(Data for this exercise begins)

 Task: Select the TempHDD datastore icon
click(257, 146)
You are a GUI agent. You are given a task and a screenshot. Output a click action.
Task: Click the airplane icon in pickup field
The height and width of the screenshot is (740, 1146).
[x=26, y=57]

(Data for this exercise ends)
(Data for this exercise begins)

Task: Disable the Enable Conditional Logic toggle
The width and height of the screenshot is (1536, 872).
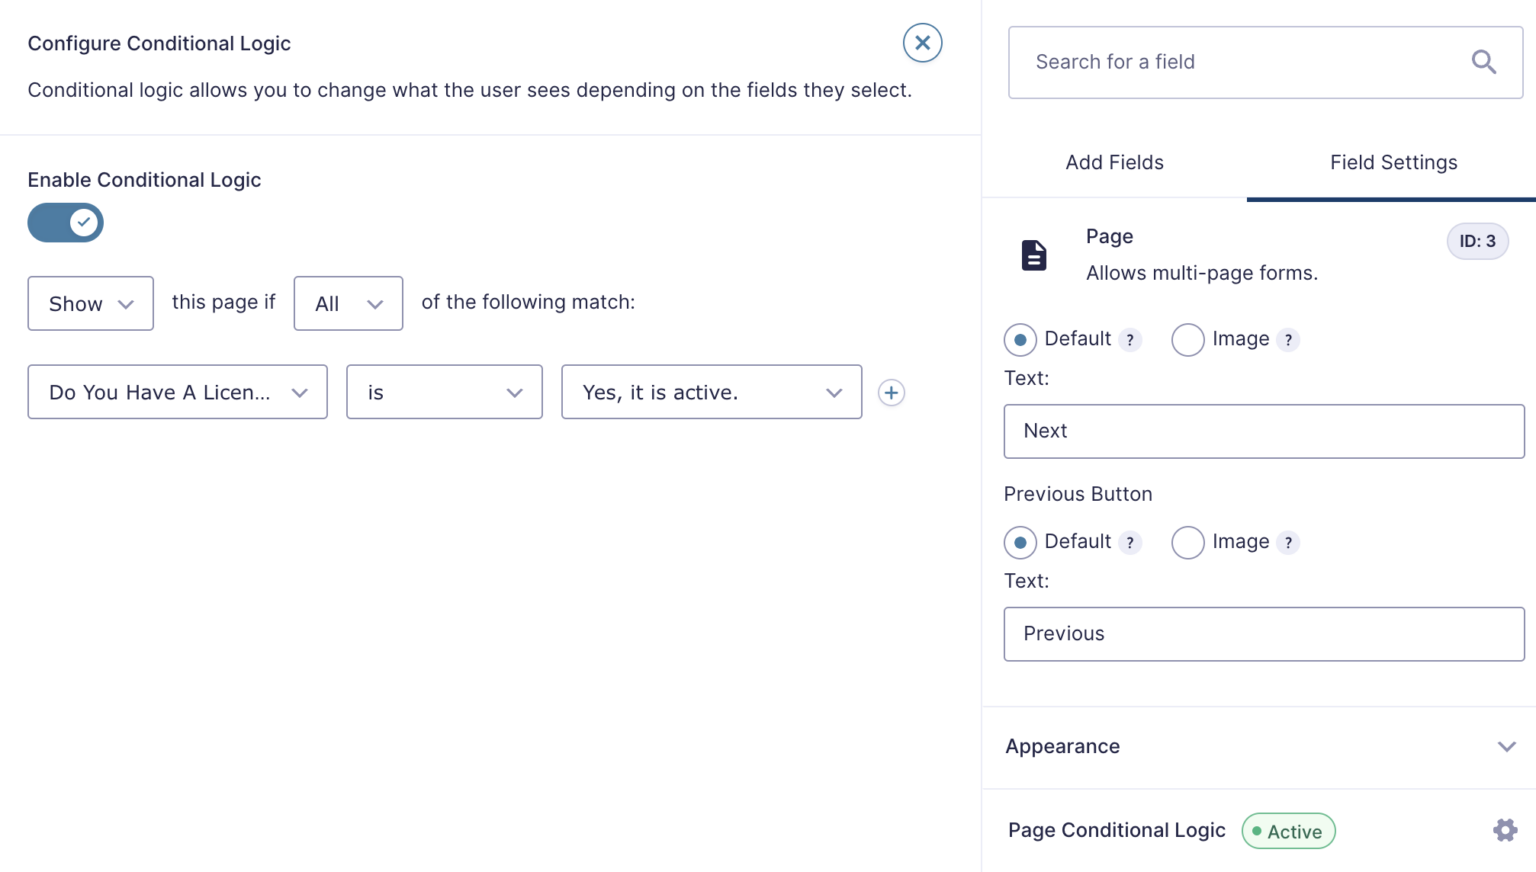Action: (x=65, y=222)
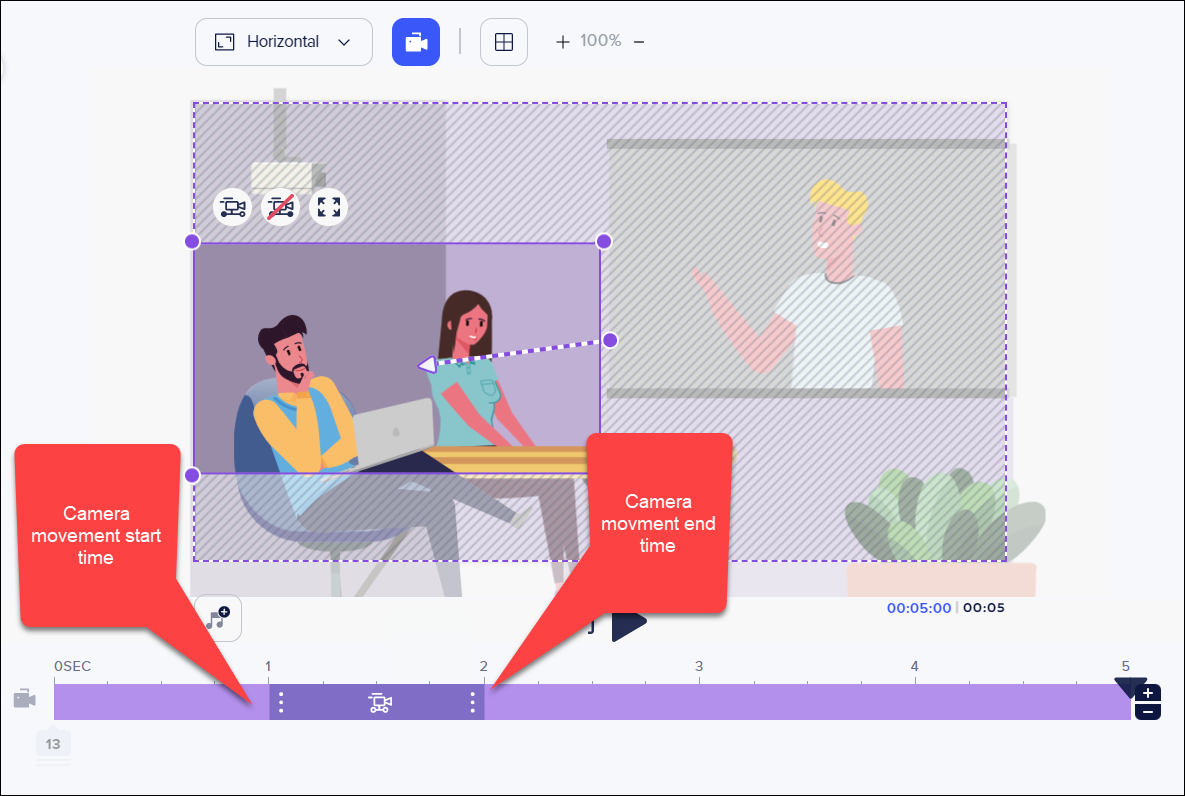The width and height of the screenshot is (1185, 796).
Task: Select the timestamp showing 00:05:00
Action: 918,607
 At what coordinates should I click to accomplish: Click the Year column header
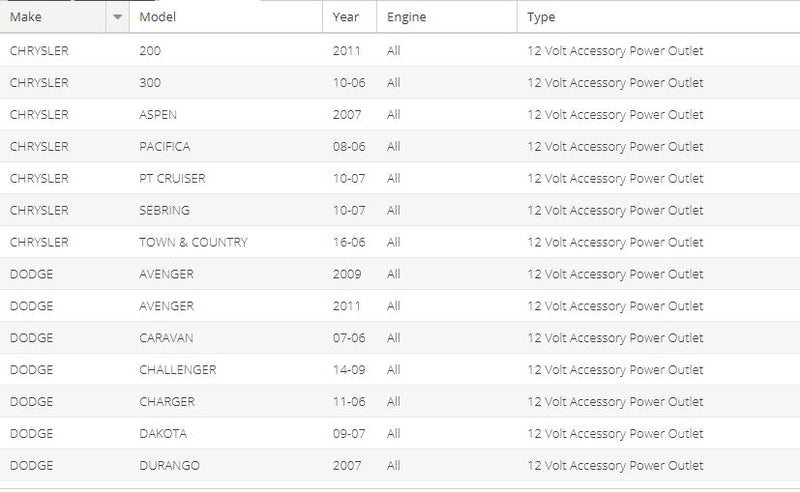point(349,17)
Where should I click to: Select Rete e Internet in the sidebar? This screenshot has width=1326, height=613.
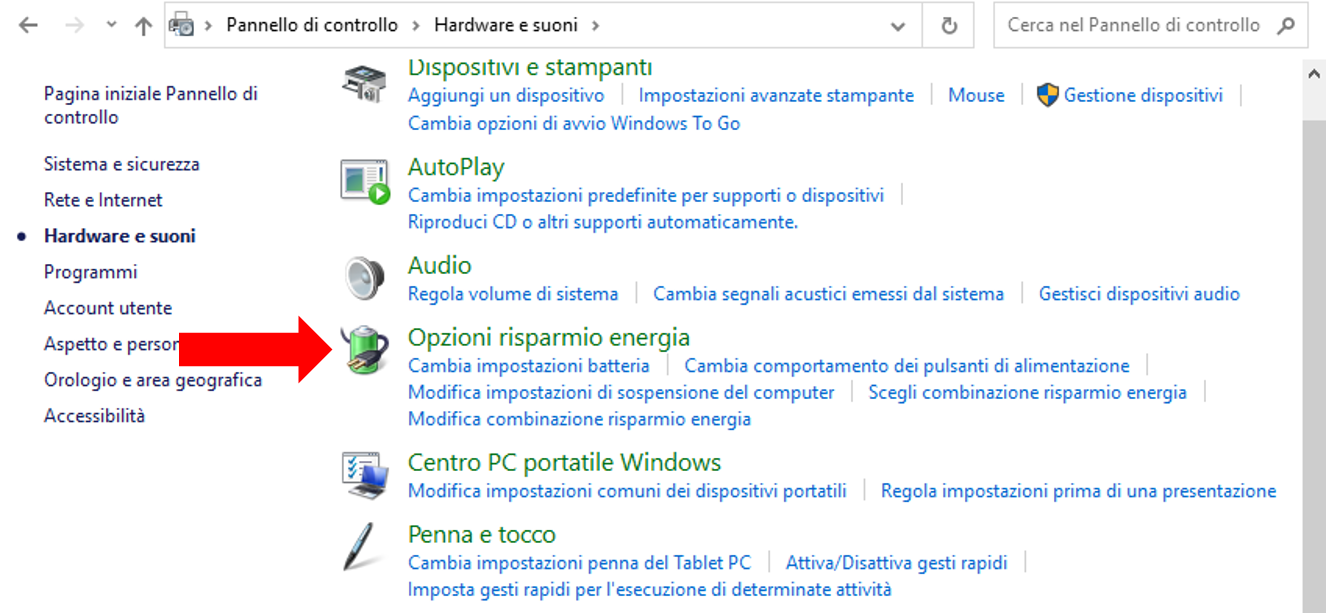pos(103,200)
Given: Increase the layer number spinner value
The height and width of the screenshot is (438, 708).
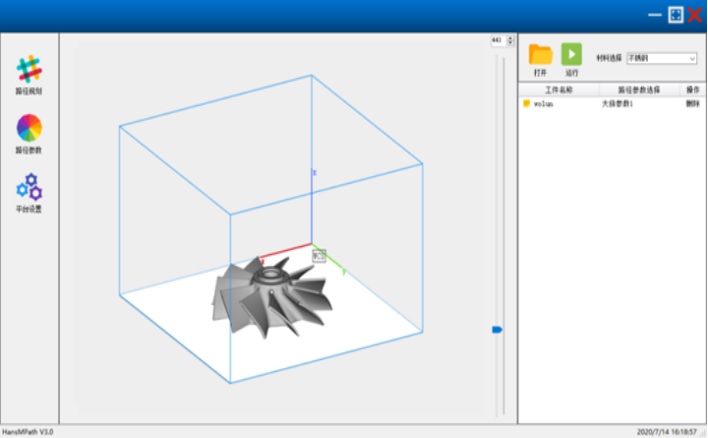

(Data for this exercise ends)
(Data for this exercise begins)

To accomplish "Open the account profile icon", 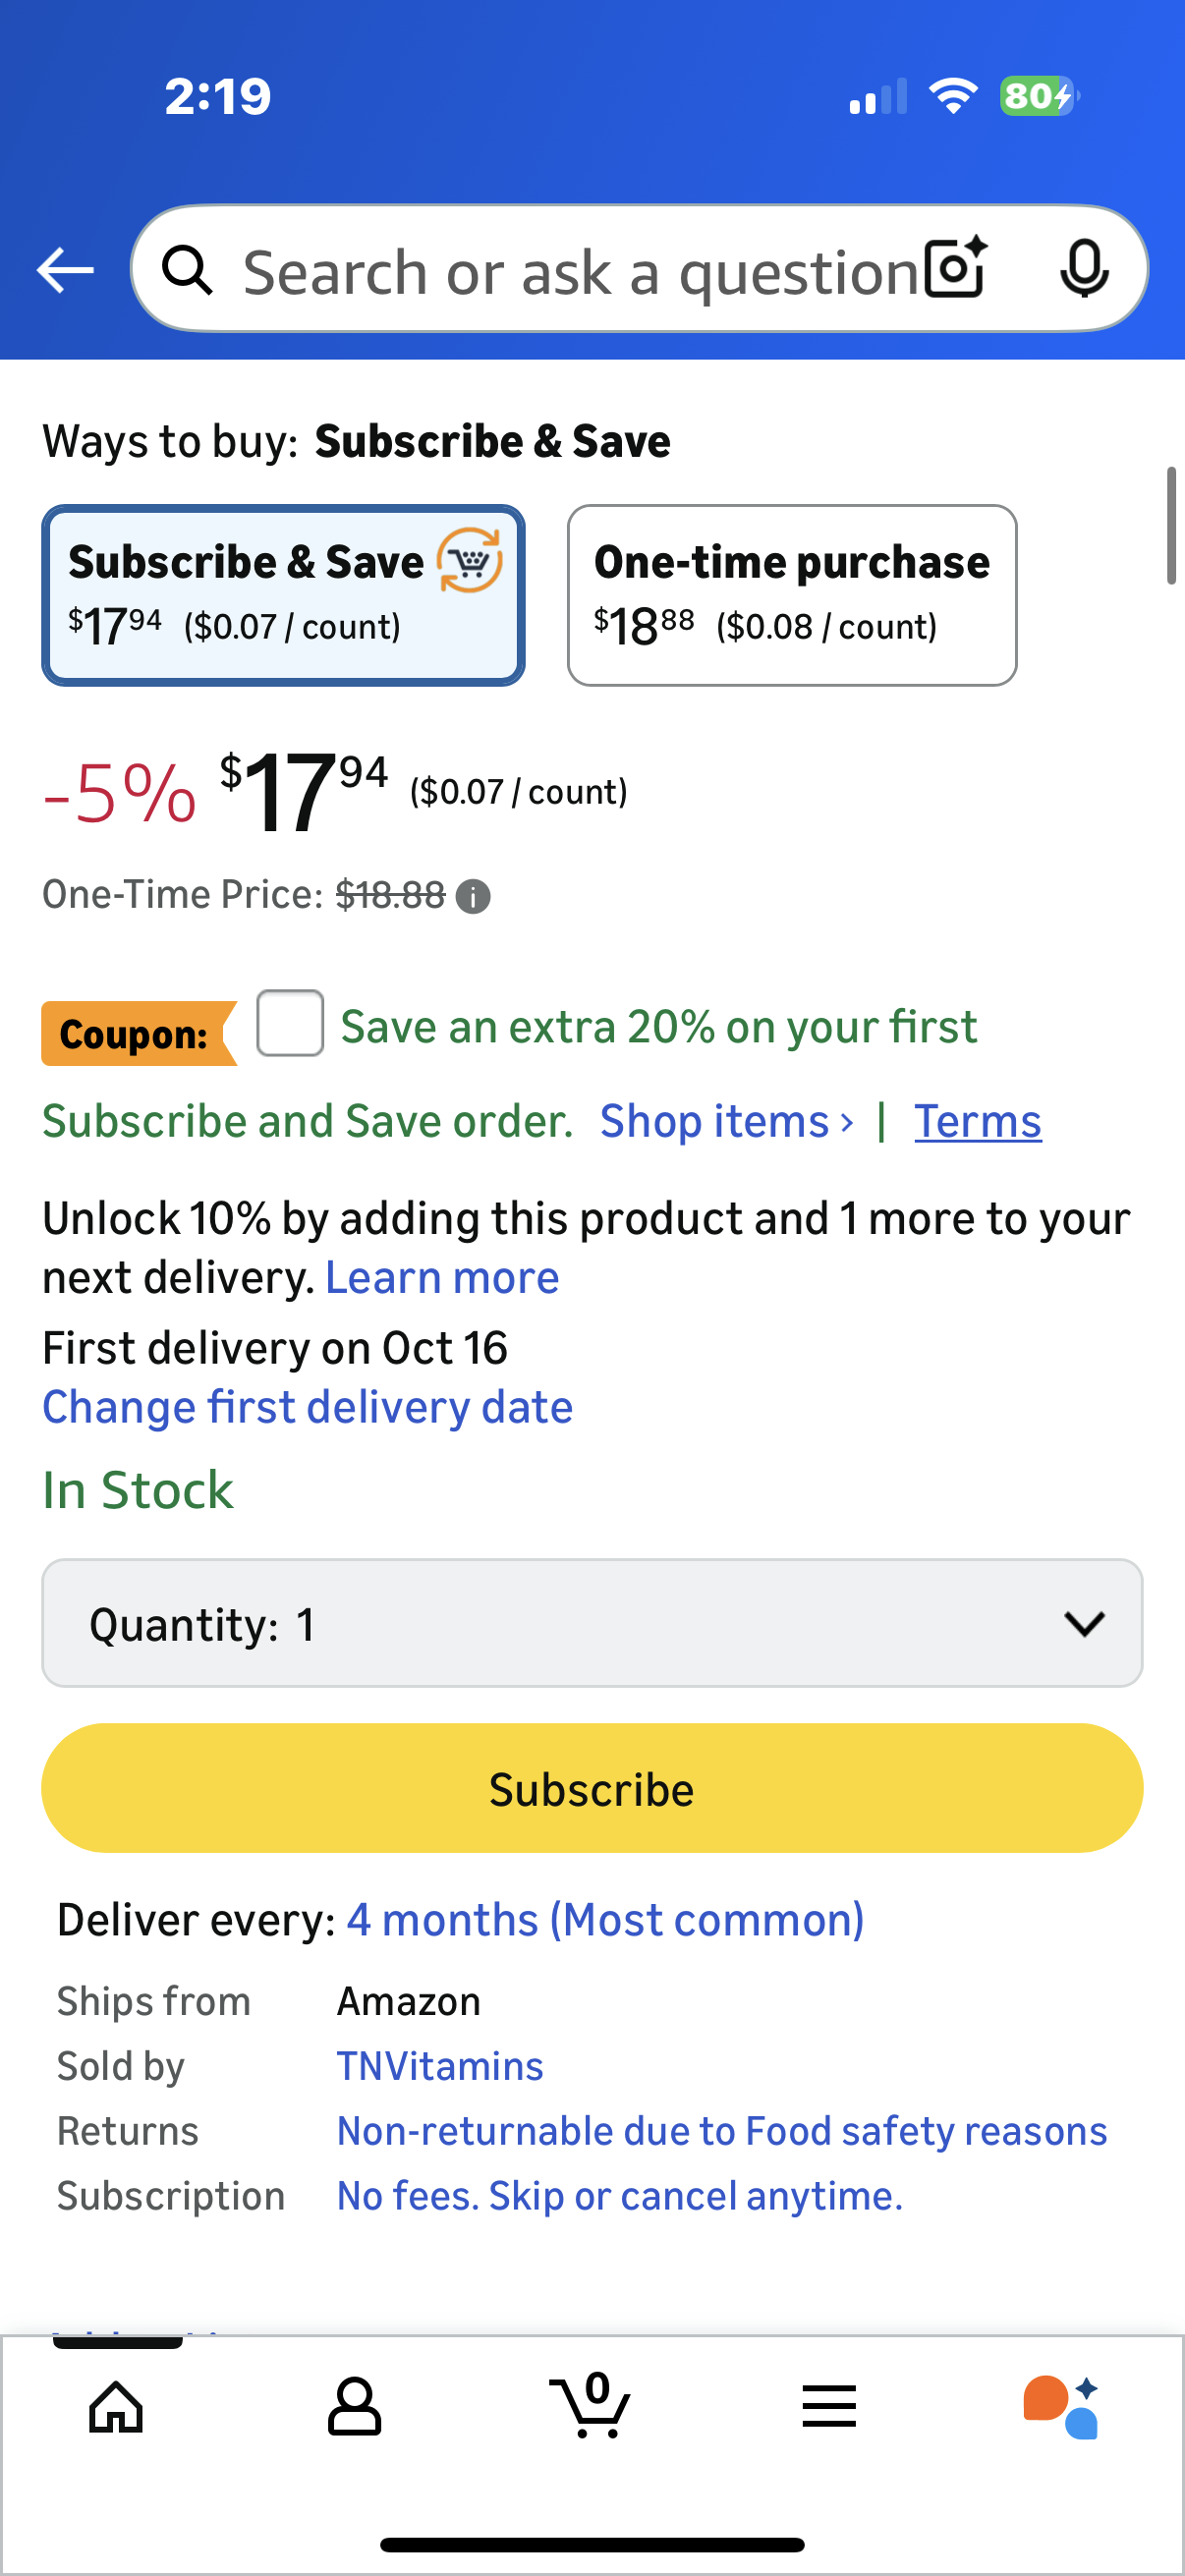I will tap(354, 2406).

(Data for this exercise ends)

The task ▸ Given the records above, return the lines starting at the one that holds "Where should I" and ending at the one that holds "The height and width of the screenshot is (438, 708).", exactly, and nothing besides; leave every picture out.

Solution below ▸
Where should I click to: Select Rete e Internet in the sidebar? This screenshot has width=1326, height=613.
pos(103,200)
Given: Increase the layer number spinner value
The height and width of the screenshot is (438, 708).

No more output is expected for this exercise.